I once had an interview with Senator O'Toole while writing an article for a university. I am not sure if he met me because he knew he would be speaking to a large number of graduates of the NUI, but I took the view from him then, and I have heard it reiterated today, that within the present Constitution we can bring about positive change. We can change the panels, the numbers represented on each panel and the number of nominating agencies. Small steps, like votes for emigrants and redrafting the panels, should be taken first. I agree with other Members regarding the university Senators and extending the franchise. That is common sense. Where change comes before the Seanad in the future, I hope we will take it on board and accept it.

I too welcome Deputy O'Keeffe. I wish to express appreciation to John Coakley and Michael Laver for the very comprehensive submission they forwarded.
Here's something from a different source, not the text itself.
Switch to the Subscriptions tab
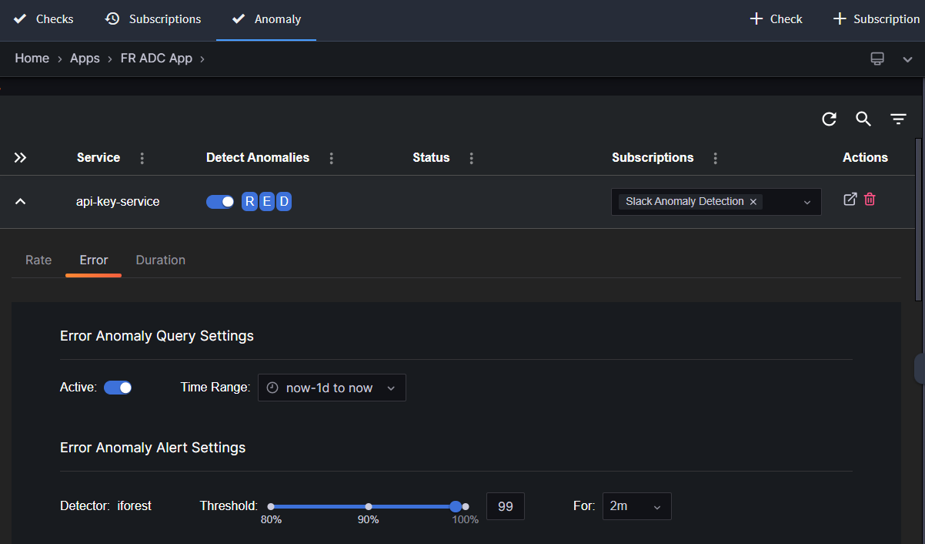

It gives a very detailed account of the options and choices which face us.

The difficulty is that on around 2 March two years ago we had a comprehensive debate over a number of days suggesting adjustments which would make the House more effective and efficient and more relevant to the world outside. To date we have not seen much change in that regard, although I welcome the change whereby Deputy O'Keeffe is here with us discussing the options which might be put in place. I would like if we could have further adjustments and provide an opportunity to question the professors who prepared this document as would be done in the committees. That would allow us discuss proposed changes with the professionals and experienced political scientists and to make effective decisions.

I am not sure we are going to make any major advances. We have seen very little fundamental political change to the Constitution since its enactment other than where changes had to be initiated as a result of court decisions. It is rare that we have taken any other initiatives. We have set up committees and politicians have worked hard in those committees. The fundamental point is that there has been little change.